Brief: Please reproduce the final stretch of the listing below: the line that contains "Where should I click to: Select" and all lines after it, verbatim, with nothing else.

══ Entries supplied

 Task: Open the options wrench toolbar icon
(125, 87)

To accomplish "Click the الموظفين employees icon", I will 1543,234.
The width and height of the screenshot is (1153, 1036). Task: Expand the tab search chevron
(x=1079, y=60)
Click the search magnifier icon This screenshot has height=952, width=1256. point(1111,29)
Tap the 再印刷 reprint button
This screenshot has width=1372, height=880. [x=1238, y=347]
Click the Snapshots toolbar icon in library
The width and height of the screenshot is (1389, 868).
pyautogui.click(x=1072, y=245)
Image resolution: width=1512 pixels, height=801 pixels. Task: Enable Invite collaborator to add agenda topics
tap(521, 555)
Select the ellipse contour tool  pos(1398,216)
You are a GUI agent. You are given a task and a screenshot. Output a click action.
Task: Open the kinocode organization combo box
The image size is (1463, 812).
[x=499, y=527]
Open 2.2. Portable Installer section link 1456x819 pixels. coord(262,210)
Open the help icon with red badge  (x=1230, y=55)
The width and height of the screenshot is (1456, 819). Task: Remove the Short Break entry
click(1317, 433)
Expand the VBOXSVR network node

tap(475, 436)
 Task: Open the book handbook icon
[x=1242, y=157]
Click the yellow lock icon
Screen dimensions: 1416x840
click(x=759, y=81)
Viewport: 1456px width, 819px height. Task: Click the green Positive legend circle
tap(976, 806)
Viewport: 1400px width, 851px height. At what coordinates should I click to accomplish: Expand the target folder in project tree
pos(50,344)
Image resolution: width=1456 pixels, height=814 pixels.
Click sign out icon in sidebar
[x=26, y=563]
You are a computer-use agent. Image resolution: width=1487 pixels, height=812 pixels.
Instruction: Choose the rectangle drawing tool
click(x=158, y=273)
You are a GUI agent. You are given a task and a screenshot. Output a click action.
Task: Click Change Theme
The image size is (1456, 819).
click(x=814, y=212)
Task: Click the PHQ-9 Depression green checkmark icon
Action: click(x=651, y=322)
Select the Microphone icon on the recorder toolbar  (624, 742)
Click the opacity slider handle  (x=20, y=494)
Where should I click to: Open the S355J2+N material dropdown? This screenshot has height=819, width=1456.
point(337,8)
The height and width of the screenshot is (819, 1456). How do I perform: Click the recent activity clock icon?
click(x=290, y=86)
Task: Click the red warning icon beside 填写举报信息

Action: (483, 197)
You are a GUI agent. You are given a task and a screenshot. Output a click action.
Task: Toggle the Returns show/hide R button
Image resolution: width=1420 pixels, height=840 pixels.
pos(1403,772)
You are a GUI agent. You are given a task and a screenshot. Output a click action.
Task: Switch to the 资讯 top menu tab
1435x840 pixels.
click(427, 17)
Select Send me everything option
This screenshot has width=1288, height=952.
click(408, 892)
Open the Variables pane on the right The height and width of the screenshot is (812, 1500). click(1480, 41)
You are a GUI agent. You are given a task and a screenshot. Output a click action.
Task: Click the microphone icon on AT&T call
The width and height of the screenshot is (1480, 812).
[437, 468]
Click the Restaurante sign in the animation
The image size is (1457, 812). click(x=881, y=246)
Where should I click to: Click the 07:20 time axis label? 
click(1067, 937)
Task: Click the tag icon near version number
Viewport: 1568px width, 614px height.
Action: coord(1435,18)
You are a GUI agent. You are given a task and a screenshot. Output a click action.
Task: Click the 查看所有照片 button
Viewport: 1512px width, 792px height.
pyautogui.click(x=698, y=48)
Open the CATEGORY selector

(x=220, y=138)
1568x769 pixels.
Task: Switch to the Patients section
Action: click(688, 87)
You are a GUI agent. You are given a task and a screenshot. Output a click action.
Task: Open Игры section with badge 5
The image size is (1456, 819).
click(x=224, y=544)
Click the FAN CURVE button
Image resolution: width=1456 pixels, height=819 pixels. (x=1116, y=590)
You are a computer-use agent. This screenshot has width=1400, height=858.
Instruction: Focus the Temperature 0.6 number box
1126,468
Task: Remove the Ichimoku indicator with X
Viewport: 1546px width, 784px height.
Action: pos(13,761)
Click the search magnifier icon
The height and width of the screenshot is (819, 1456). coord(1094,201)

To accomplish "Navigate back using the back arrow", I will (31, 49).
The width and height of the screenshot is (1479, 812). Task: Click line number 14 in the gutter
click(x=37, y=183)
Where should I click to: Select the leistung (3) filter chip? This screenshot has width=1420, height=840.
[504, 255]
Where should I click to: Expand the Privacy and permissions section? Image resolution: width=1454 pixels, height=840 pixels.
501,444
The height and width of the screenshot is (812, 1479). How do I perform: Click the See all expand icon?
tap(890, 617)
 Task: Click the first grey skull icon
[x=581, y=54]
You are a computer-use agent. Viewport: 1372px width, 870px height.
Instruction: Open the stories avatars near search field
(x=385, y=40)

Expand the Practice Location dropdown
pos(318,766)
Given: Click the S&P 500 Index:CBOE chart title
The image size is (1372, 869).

════

Written response:
Where should I click to: Select the leistung (3) filter chip? This screenshot has width=1420, height=840.
[504, 255]
Where should I click to: Expand the Privacy and permissions section? Image resolution: width=1454 pixels, height=840 pixels.
501,444
The height and width of the screenshot is (812, 1479). How do I perform: Click the See all expand icon?
tap(890, 617)
 Task: Click the first grey skull icon
[x=581, y=54]
You are a computer-use agent. Viewport: 1372px width, 870px height.
Instruction: Open the stories avatars near search field
(x=385, y=40)

Expand the Practice Location dropdown
pos(318,766)
Given: Click the S&P 500 Index:CBOE chart title
The image size is (1372, 869).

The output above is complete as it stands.